By Martin Longley | Published December 2019
Prolific guitar and oud player Gordon Grdina hails from Vancouver, Canada, but his band on Cooper’s Park mostly is New York-derived.
The title track acts like a would-be suite, loaded with swerves, pouncing straight into a dense, winding theme with guitar, alto saxophone and piano inseparably entwined. After this opening rush, everything disintegrates into a spacious probing. Halfway through the track’s 18-plus minutes, a heavy riff grows, with saxophonist Oscar Noriega passionately soloing. A move from rigorous angularity to sombre reflection—and then right into headbanging—illustrates how Grdina infuses his work with weight, thrust and dynamism.
The bandleader doesn’t attempt to play oud in the traditional fashion, at least not on this album. Here, it’s gnarled by distortion, chuggingly riffed, although his sound is “natural” on “Wayward,” the song making no dramatic shifts. It’s the calm before “Night Sweats,” which close out the album as powerful rifflets pile up via harsh clavinet and guitar edges, Noriega biding his time before a flaming entrance.

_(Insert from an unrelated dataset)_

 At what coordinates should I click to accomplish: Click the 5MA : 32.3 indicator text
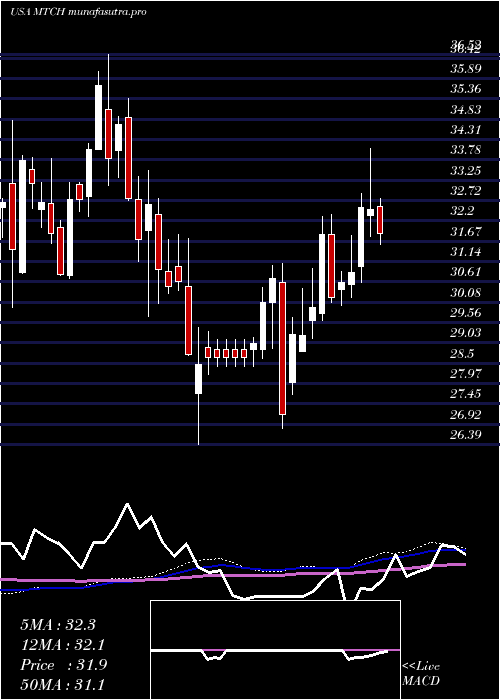(58, 625)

Most of Grdina’s pieces on Cooper’s Park are extended, and he always ensures that no single moment is expendable.
Cooper’s Park: Cooper’s Park; Benbow; Seeds II; Wayward; Night Sweats. (68:04)
Personnel: Gordon Grdina, guitar, oud; Oscar Noriega, alto saxophone, bass clarinet; Russ Lossing, Rhodes, clavinet, piano; Satoshi Takeishi, drums.